5月16日、JR西日本の奈良線、宇治ー黄檗間を走行していた列車が支障物を発見したために緊急停車した。
非常ブレーキを入れたものの接触したそうですが、線路脇に設置されていた今は使用していない標識が傾いたために接触したと言います。
なぜに使われていない標識を撤去せずに放置していたのかはわかりませんが、その標識を設置する必要があった部署の言ってみれば怠慢ですね。
しかし、必要がなくなった標識を撤去せずに軌道内に設置したままというのは・・・結構あるんですよ。
標識によっては支柱を立てて、標識自体は交換できるタイプのものがあります。
私が勤務していた会社では、運転に直接関係がある標識で、運転関係の部署が管理しているものは交換ができるタイプ。
電気や土木など他の部署が設置している標識は支柱と一体になっているタイプが多かった。

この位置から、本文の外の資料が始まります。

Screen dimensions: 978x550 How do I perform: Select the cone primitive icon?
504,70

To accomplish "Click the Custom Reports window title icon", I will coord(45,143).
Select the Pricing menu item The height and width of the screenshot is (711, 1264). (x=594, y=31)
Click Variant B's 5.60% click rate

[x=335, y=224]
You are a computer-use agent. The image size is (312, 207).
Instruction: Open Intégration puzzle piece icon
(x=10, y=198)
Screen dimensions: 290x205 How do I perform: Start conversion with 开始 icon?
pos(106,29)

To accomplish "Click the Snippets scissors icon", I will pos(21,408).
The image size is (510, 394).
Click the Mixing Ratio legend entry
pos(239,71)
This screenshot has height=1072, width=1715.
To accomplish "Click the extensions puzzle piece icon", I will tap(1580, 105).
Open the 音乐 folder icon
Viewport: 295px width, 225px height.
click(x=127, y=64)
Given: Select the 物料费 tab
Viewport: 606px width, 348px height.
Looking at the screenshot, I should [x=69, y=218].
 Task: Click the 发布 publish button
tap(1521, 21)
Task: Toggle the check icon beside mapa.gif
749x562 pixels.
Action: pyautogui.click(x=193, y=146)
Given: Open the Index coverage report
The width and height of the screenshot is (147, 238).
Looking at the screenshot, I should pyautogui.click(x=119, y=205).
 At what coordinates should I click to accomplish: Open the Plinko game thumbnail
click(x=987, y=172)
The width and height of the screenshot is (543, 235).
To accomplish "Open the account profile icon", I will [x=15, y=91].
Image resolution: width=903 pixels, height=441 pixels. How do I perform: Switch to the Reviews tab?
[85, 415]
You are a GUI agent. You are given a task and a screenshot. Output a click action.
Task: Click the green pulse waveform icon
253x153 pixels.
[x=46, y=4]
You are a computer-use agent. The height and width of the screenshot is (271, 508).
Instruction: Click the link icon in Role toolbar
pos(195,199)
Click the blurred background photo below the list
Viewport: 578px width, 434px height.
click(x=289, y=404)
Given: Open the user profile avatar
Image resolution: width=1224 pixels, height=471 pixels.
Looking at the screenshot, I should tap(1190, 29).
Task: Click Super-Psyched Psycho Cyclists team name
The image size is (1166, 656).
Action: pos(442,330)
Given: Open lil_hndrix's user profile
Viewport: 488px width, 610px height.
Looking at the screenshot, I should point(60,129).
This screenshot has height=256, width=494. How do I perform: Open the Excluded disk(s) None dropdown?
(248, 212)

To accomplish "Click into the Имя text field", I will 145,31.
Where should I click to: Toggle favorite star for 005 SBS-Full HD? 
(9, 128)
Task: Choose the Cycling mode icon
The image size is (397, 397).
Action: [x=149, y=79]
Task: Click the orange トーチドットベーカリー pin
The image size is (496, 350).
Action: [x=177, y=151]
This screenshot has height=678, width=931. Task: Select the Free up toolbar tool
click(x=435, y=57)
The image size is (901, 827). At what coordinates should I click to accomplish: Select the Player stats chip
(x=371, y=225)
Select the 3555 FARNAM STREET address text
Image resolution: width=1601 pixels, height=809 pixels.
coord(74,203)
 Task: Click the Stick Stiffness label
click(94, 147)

私が経験した中では、運転関係の部署が管理している標識の撤去忘れが多かったような気がします。
標識自体は取り外すのですが、支柱をそのままにしているケースが多かったな。
支柱は鉄製が多く、長年放置されていると錆びて朽ち果てていき、やがて折れ曲がって列車と接触したりするんですよ。
油にまみれた錆びた鉄の棒ですから、パッと見た感じではその存在にも気付きにくい。
接触して音にびっくりして非常制動を入れる、って感じになってしまいます。
まだ使われている標識と接触した経験が私は2回ほどあります。
一度は作業標識をあまりにも線路の際に設置しすぎて、私が担当していた列車と接触したというものです。
作業標識を設置した作業員は、できるだけ線路の近くに設置することで、運転士からの視認性が良くなるのではと思ったらしいのですが、さすがに線路に近づけすぎたわけですね。
もう一度は勾配標に接触しました。
曲線部分でバラストに突き刺すように設置されていた勾配標なのですが、通常は列車に接触しないように外側に傾けて設置されているはずでした。
夜間作業でバラストの交換が行われたのですが、勾配標を傾けずにまっすぐに刺していました。
バラストの白さとともに、まっすぐに立っている勾配標に違和感は感じていました。
バラストの交換から2週間ほどたった日、早朝に通過した際にも少し内側に傾いているような気がしていましたが、それほど気にも留めていませんでした。
次に私がその場所を通過したのは朝のラッシュが終わった頃。
ヤレヤレって感じで少しリラックスしながら運転している時です。
距離にして30mくらいまで近付いたときに、明らかに勾配標が内側に倒れている気付いたのですが、その瞬間にガン!っていう音ともに、木製の勾配標を踏み砕く音も聞こえてきました。
当然ですが非常ブレーキを入れて停車し、接触してバラバラになった勾配標を運転台に積み込んで無線報告。
「勾配標と接触して破壊しました」
たぶん運転指令も勾配標なんてワードが出てくるとは思っていなかったのでしょうね。
「何と接触したのですか?」
と何度も聞き直されましたからね。